Reflections

BREAKING GLASSES

I remember spending several weeks of the summer during my youth in Mobile, Alabama, visiting my Dad’s mom and family.  One particular summer, while writing a letter home, my Grandma Telhiard noticed that I was placing my face very close to the page of the letter that I was writing.  She asked me “Can you see?”  With my face practically touching the page upon which I was writing, I said “yes.”  Needless to say, it was at that point that we discovered that I needed glasses.

My first pair of glasses were wire-rimmed, and in my excitement upon getting them, I took off running, taking in, with new-found wonder, everything in my “sight”…..until BOOM!  While looking around at everything about me, I had unexpectedly run smack dab into a telephone pole.  I can clearly remember my Dad’s perplexed face, when I showed up back at the house with the mangled glasses in my hand.  And his somewhat comical question to me, “And you couldn’t see before getting glasses?”

Although the Gospel today (MT 18: 15-20) does not overtly mention sight, the way that we “see” the world and each other does seem to present itself in the scripture. We hear Jesus’ instructions on how we should approach each other when there is some type of disagreement or wrongdoing.  First, we are told to approach the person with whom we have had a disagreement to try to resolve the issue.  If that doesn’t work, then we should bring some others into the situation.   This is not so much a “ganging up” on anyone here, but maybe more a broadening of perspective that can soothe and/or clarify any situation where there is disagreement or pain.

It seems to me that we may all wear some type of “glasses” through which we receive and interpret the world around us and our relationships with others.  The “glasses” we look through “color” the situations we find ourselves in and can elicit responses that are loving, encouraging, and affirming, and sometimes narrow, confining, and exclusive. Hurt feelings undoubtedly arise in our relationships with others, and many times these are the result of the “glasses” being worn by both ourselves and others.

Jesus talks about “taking one or two along with you” when you approach a potentially negative situation, so that an environment of true listening can be formed.   It’s as if our best chance of really “seeing” is correlated to a community of “glasses,” or of different ways of seeing.  This is not a comfortable prospect necessarily.  But it does seem to provide one way “out” of a negative situation, or perhaps better, a way “into” a new way of seeing things.

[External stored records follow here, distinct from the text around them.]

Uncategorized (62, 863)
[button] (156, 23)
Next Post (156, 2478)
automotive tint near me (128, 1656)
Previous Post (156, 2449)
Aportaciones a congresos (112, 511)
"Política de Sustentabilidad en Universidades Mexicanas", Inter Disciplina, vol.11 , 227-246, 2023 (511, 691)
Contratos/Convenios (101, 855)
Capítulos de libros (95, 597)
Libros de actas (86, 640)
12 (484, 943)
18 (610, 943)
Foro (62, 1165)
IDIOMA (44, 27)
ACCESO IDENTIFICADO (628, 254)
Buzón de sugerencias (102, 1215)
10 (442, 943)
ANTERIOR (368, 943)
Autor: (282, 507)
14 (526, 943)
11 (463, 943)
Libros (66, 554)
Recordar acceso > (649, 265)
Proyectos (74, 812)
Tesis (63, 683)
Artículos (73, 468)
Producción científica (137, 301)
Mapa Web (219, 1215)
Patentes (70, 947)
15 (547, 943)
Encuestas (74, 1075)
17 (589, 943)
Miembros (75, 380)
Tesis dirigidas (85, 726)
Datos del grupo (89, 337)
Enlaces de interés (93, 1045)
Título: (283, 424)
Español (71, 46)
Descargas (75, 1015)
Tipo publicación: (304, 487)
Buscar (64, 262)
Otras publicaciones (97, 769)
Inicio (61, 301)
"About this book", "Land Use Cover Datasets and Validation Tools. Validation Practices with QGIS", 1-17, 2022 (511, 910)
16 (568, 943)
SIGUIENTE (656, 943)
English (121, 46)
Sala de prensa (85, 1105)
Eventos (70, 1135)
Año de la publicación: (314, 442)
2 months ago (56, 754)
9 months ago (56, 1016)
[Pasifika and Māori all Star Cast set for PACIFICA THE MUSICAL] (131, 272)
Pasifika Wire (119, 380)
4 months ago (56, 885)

Sometimes we have to literally run or smash into something to pay attention to that which is directly in front of us.  We may have to “break” our “glasses.”  Sometimes it takes someone else’s way of “seeing” to challenge us in that way.  Or even more so, it takes a community of “glasses” to really focus on the truest meaning and deepest challenges presented us.  And it could be at this point, that we can all actually take off our “glasses!”

Pierre Teilhard de Chardin, the French Paleontologist and Theologian, described a way of seeing the entire cosmos as a “Universal” longing or desire to be connected.  Out of the seeming diversity in our universe, there is a connection that attracts us and drives us forward and toward each other.  He goes so far as to say that this is the Christ in all things and in all people.   If we are attuned, we can see the love of God in everything and everyone, as a vibrant “glowing” manifestation of the energy of God that connects all of us by both healing and building us up. It appears that we are attracted to each other for our own good and that our shared desire for something beyond ourselves is the driving force of connection that both heals and builds.

If we can begin to “see” everything and everyone through the inherent connection that we have, i.e., through Christ, then I think our glasses may “break” if necessary, or at least, become more clear through a shared “seeing” transformed by communal love and respect – a clearer vision.  This is perhaps yet another meaning we can find in the closing words of today’s Gospel…

where two or three are gathered together in my name, there am I in the midst of them.”